Timeshare in a nutshell

Timeshare or shared vacation ownership products are inherently complex and can be bewildering. It’s often easier to understand the concept when you compare it to other timesharing examples as it is not unique to the vacation industry.

Other Timeshare Examples

The concept is used every day across many other business sectors – for example the timesharing of private jets instead of buying the whole plane. Or consider the vast majority of golfers who cannot afford to own a championship course but are still able to play golf and enjoy the benefits of the course by becoming a member of the golf club. The course is owned by the club, which is funded by the member’s joining fee and annual subscriptions to cover the running costs and maintenance each year.

In the same way, timeshare owners and holiday club members don’t need to own a luxury holiday home with an ocean view to be able to enjoy these benefits.

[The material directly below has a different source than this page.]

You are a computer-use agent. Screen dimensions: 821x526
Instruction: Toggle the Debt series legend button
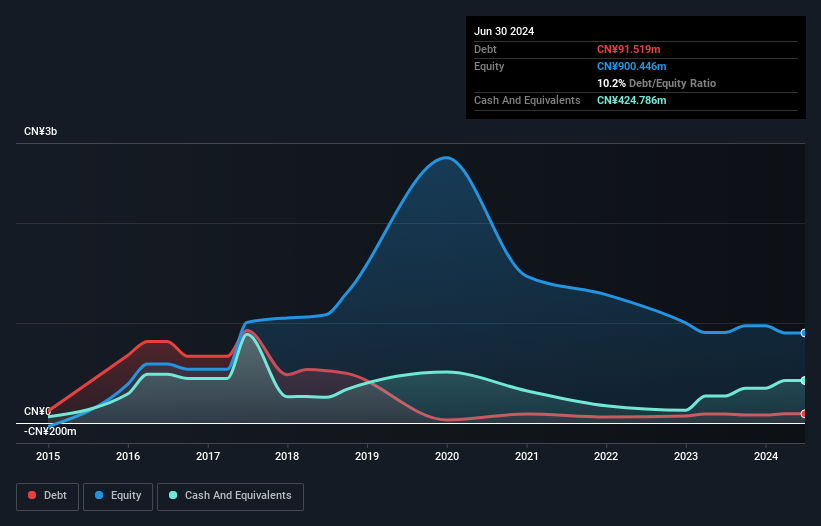46,496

Choosing The Right Timeshare

Purchasing timeshare is like the principals of buying a car. You must decide whether your lifestyle calls for a convertible, bakkie, sedan or SUV. Do you want an entry level model or are you looking for a higher level of comfort with more features that comes with an extra cost?

Remember that timeshare is a ‘use product’, so to be happy you need to be getting the most out of it because it comes with a cost whether you use it or not – the same as a gym contract. Most importantly, it is advisable to have an envisaged long-term usage plan and to know what your exit options are should your circumstances change in the future.

The First Timeshare

The cost of buying a holiday home and funding its upkeep gave rise to timeshare more than 50 years ago as a more affordable way of having your own holiday spot.

In the early 20th century in Europe, families grouped together to purchase a holiday a home in which they each had a share in the use and maintenance costs thereof. This was considered far better value than renting hotel accommodation and provided a higher standard of accommodation. In the early 1960’s the concept became commercialised in France by Paul Doumier of the Société des Grands Travaux de Marseille development organisation when he created the concept for his company’s ski resort in the French Alps.

Later in 1963, the Swiss company Hapimag began acquiring resort properties and selling share packages that entitled purchasers to vacation accommodations. These two developments in Switzerland and France were the first introductions of timeshare in the world and the start of something big.

The Emergence of Timeshare in South Africa

In the 1950’s and 1960’s the most popular family holiday choices in South Africa were either booking into hotels, camping / caravanning or acquiring a second home as a holiday retreat. However, the rise in inflation and cost of living in the 1970’s pushed the annual hotel holiday out of reach for many families and those fortunate enough to own a second home found they were only using it for a few weeks and battling with the ever-rising maintenance costs. Timeshare offered an alternative. For a once-off purchase price plus a levy for service and upkeep, consumers eagerly bought into the principle of using a holiday unit for a specific period of the year, for years to come.

Global Hospitality Brands Enter the Market

The rising popularity of timeshare caught the attention of prominent global hotel chains who began introducing their own timeshare products. In 1984, Marriott was the first to enter the market, followed by the likes of Disney, Four Seasons, Hilton, Hyatt and Wyndham who took the plunge in the 1990’s.

In South Africa, Tsogo Sun was the first branded hotel company and among the first in the world to enter the market sector 36 years ago. Timeshare owners had the reassurance that the scheme was backed by a leading holiday hotel group Southern Sun, and that they would now own a share of this wonderful concept.